▶ _Task directions_: Starting with the line containing "Task: Like the Convomf logout tweet" and going on through the last line of the records, render those lines as a numbered list, omitting blank lines and leaving the pictures out of the answer.

▶ _Dataset entries_:
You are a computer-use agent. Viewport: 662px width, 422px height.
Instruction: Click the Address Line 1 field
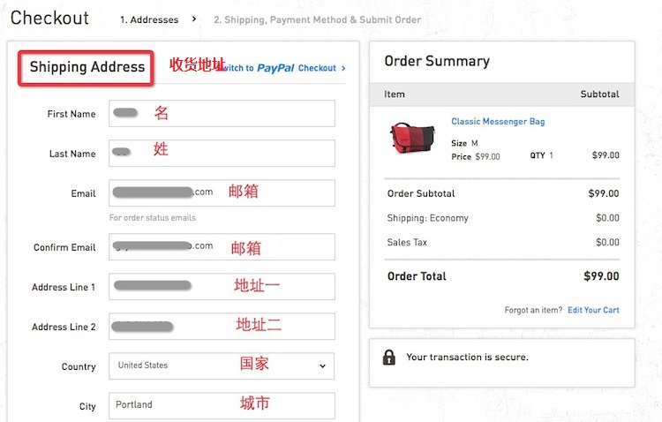click(222, 286)
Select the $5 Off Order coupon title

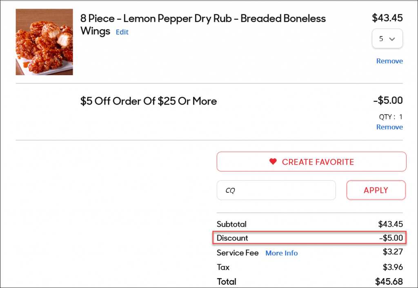[x=149, y=101]
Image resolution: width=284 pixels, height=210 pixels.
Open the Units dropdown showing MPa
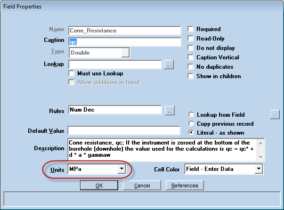121,169
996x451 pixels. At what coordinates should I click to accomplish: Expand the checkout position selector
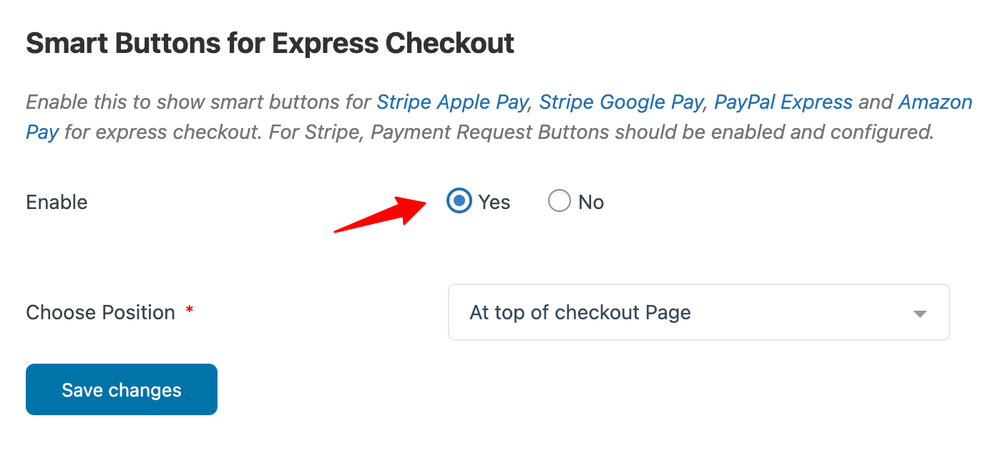click(x=698, y=312)
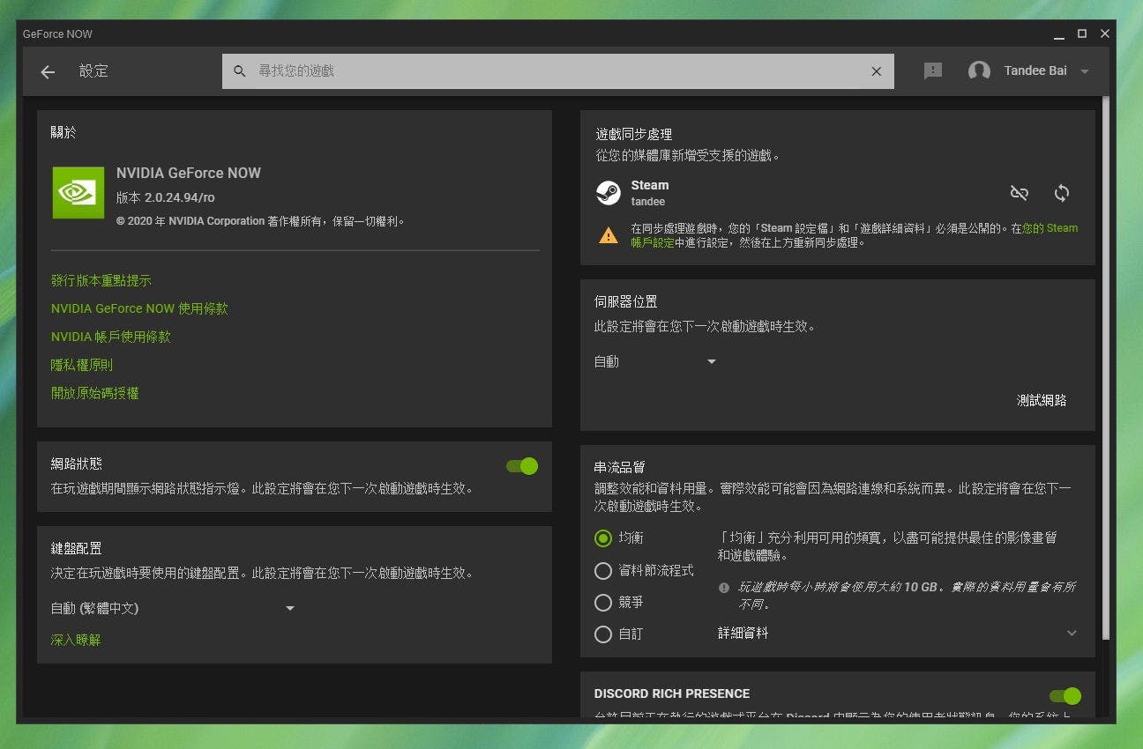Click the 測試網路 test network button
The height and width of the screenshot is (749, 1143).
pos(1042,400)
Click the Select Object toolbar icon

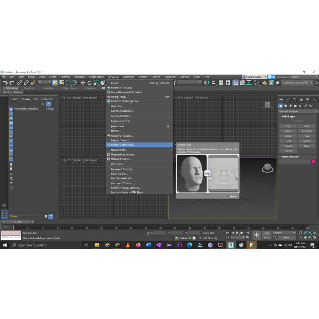pyautogui.click(x=55, y=83)
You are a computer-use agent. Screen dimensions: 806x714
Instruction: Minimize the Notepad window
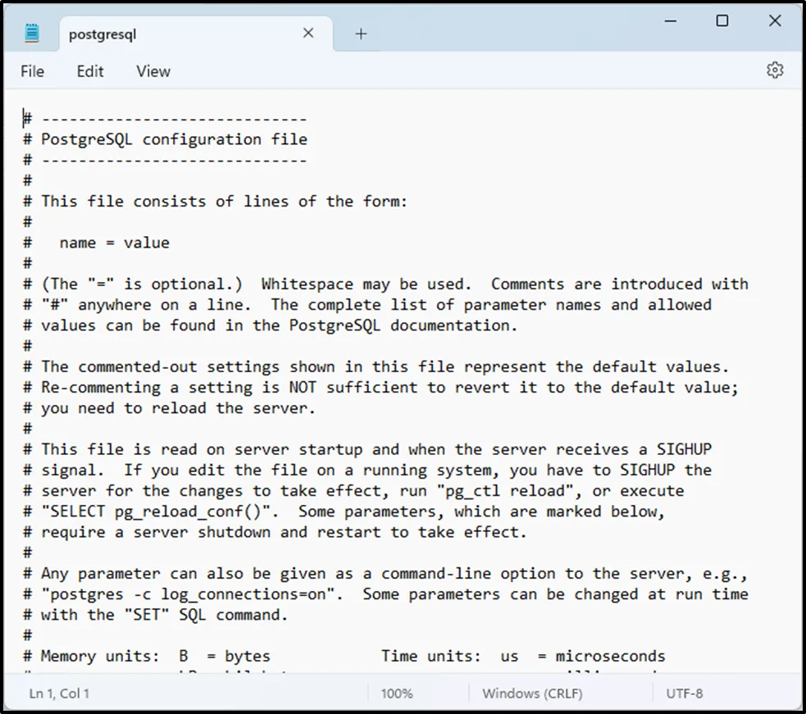coord(669,21)
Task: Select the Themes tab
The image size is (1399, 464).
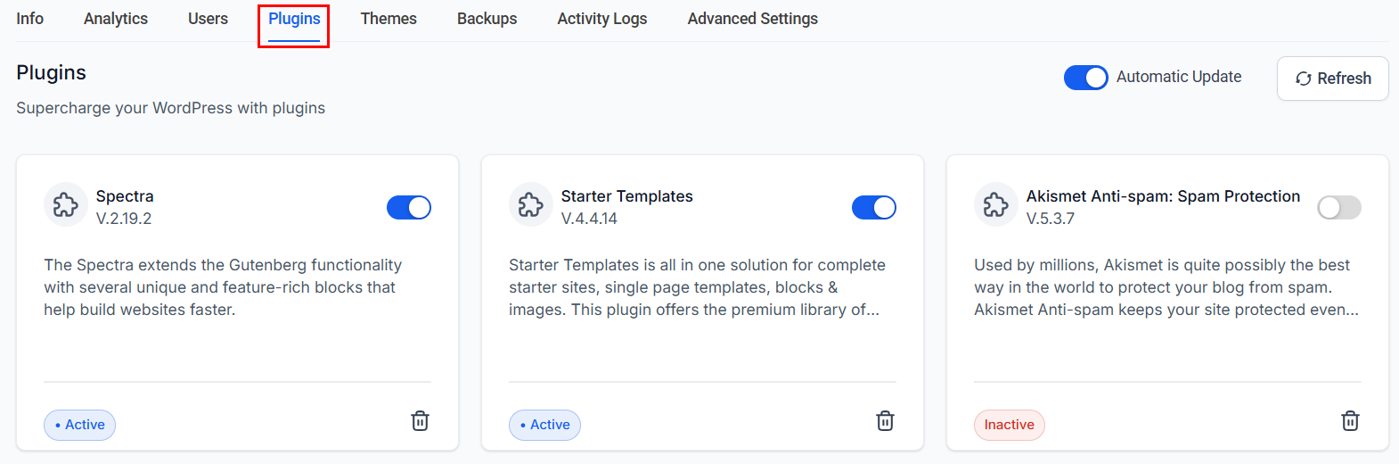Action: [389, 19]
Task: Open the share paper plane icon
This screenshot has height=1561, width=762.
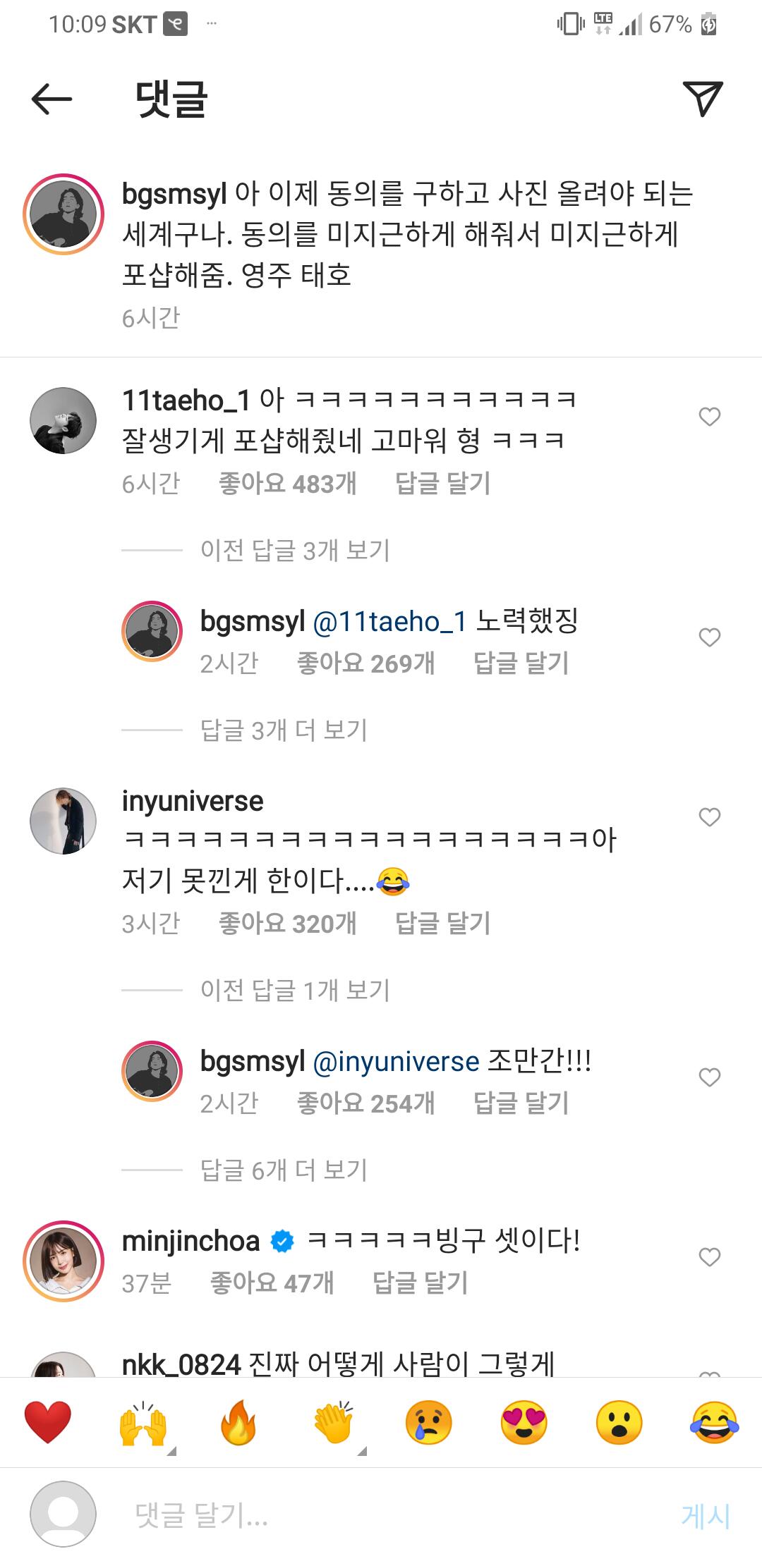Action: (703, 99)
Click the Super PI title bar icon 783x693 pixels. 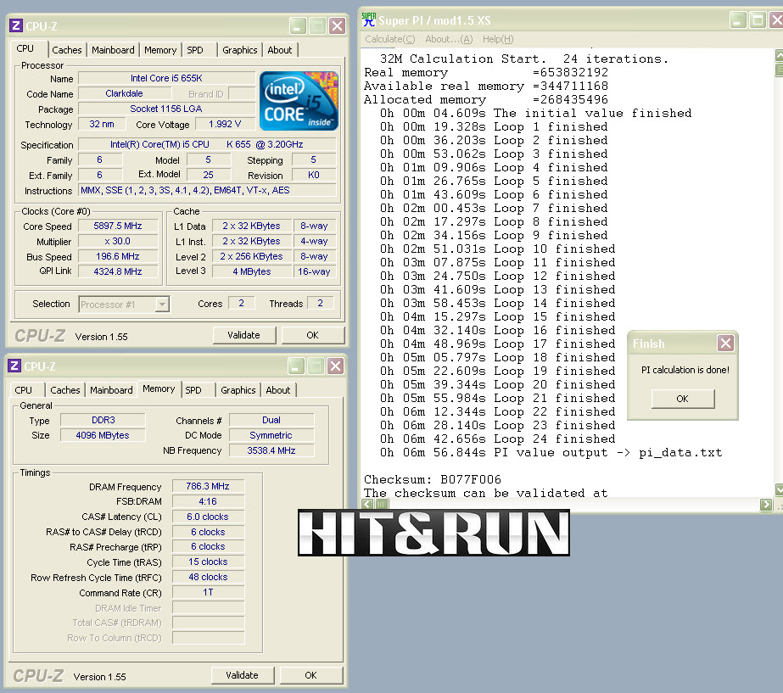click(x=369, y=20)
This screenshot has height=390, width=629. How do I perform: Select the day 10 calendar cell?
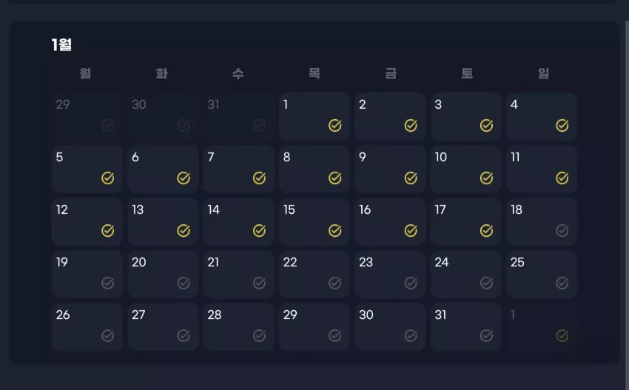pos(465,169)
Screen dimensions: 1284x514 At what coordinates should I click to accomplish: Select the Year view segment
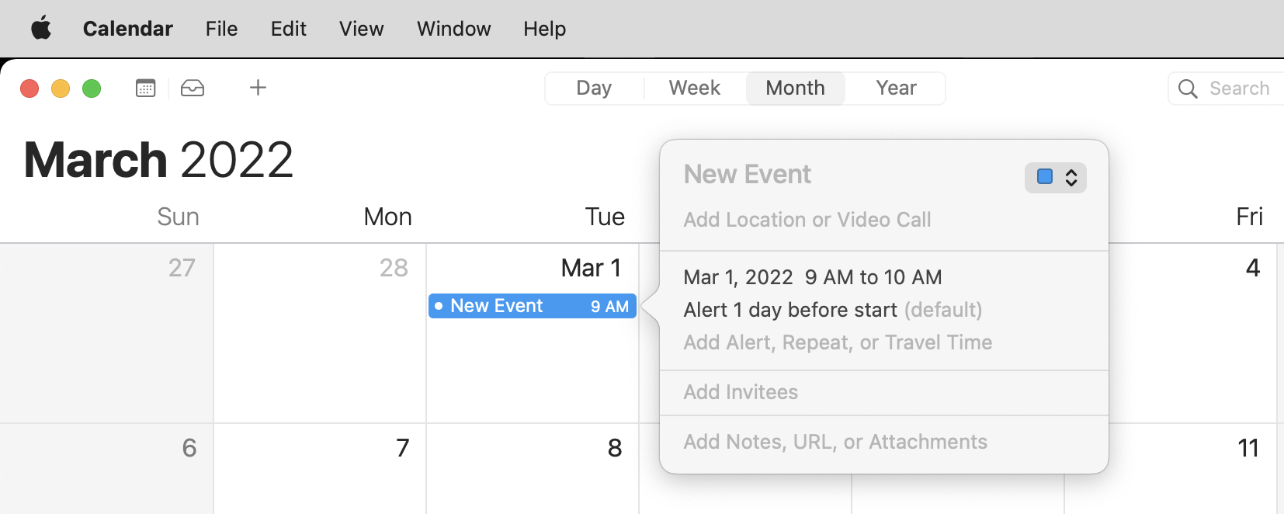tap(896, 89)
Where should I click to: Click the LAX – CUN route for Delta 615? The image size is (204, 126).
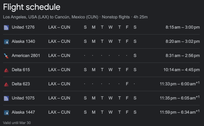pos(59,70)
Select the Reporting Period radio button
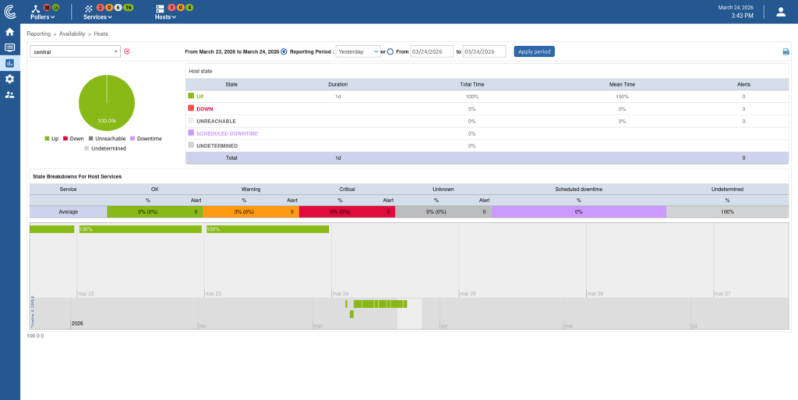Image resolution: width=798 pixels, height=400 pixels. coord(284,51)
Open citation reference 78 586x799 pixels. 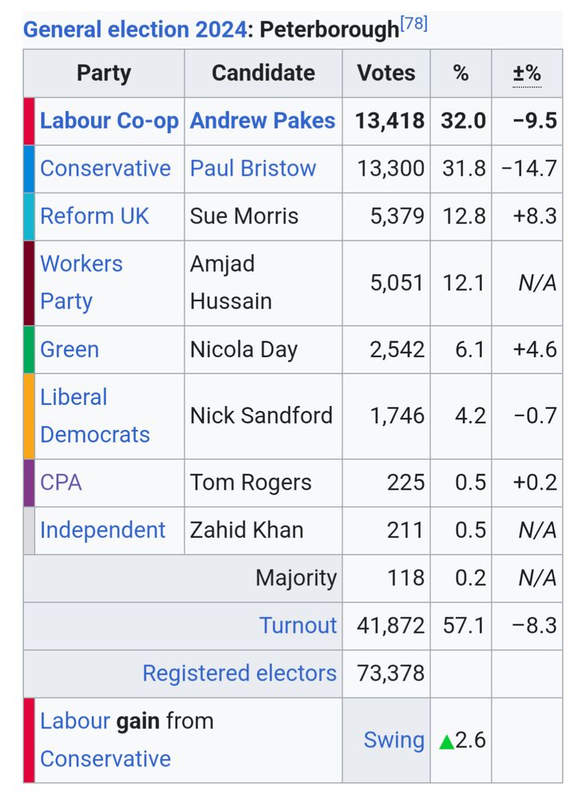(413, 23)
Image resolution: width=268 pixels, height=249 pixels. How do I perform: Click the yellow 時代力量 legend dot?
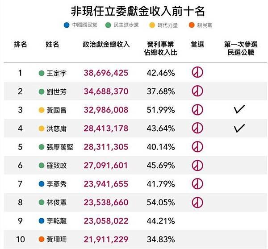click(x=152, y=25)
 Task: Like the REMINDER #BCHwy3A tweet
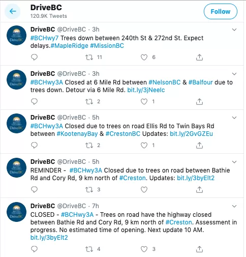(x=144, y=190)
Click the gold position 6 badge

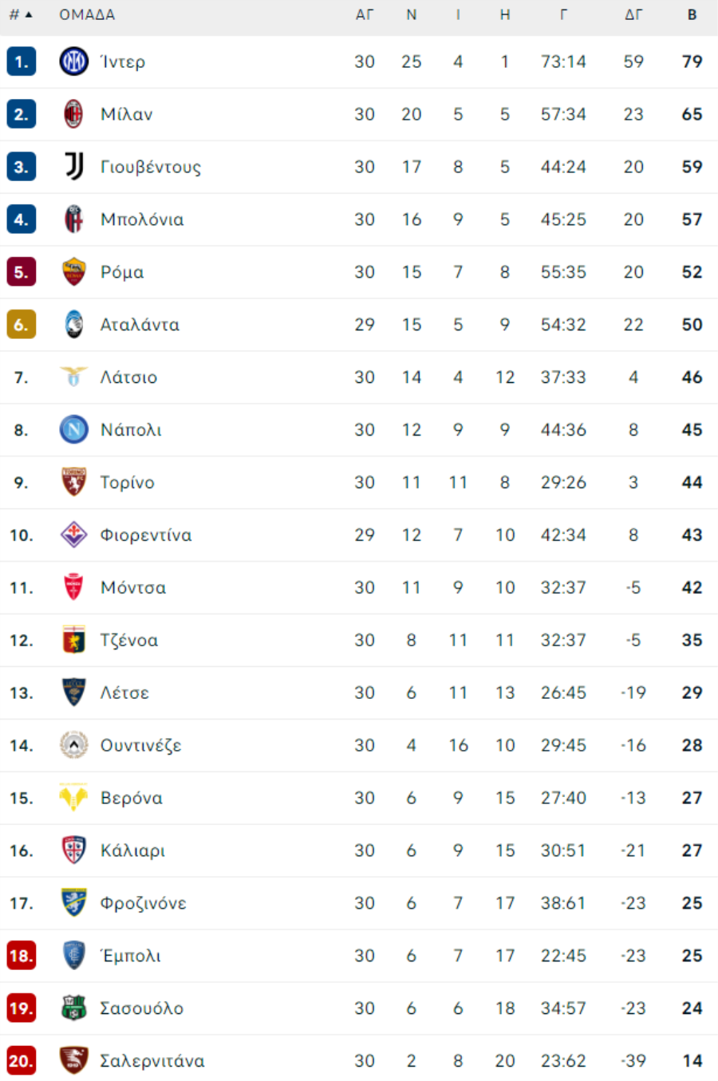tap(22, 325)
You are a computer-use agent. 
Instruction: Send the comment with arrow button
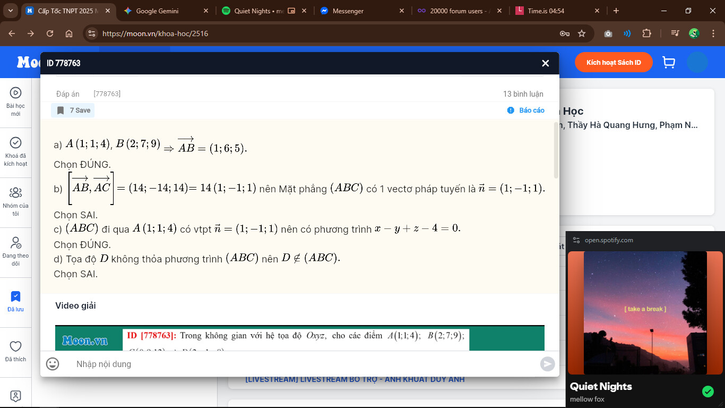tap(547, 364)
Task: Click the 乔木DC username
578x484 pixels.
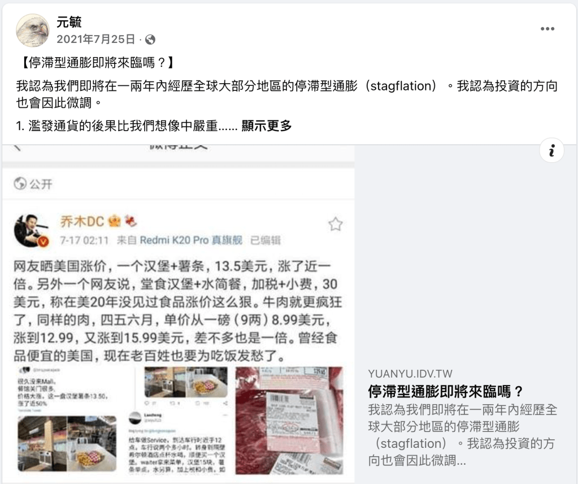Action: tap(82, 221)
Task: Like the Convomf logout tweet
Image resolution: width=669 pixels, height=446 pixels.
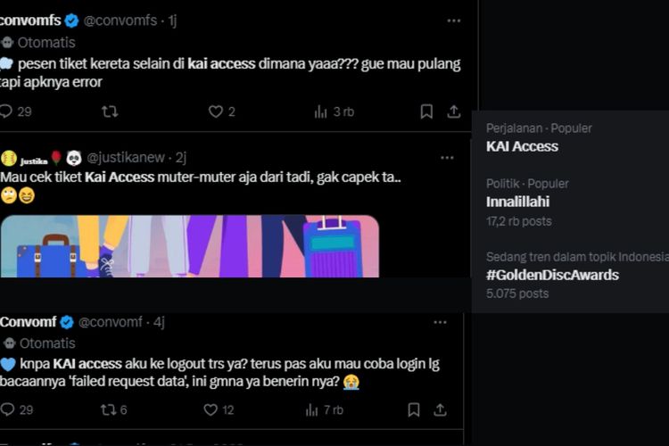Action: 211,409
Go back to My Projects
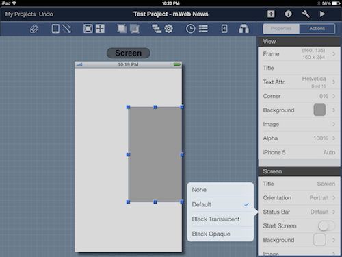 tap(21, 14)
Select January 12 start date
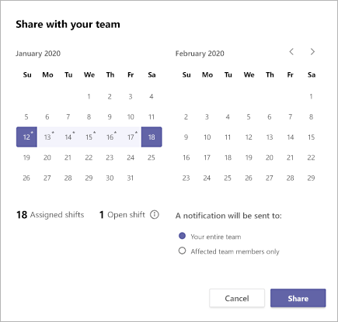 point(26,137)
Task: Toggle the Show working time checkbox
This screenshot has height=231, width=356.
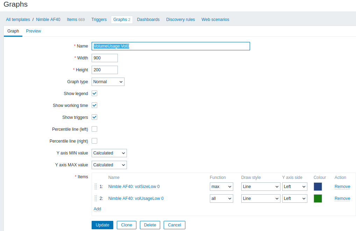Action: (94, 106)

▶ _Answer to this problem_:
1. Task: Like the Convomf logout tweet
2. Image resolution: width=669 pixels, height=446 pixels.
3. Action: 211,409
4. Go back to My Projects
5.  tap(21, 14)
6. Select January 12 start date
7.  point(26,137)
8. Task: Toggle the Show working time checkbox
9. This screenshot has height=231, width=356.
10. Action: (94, 106)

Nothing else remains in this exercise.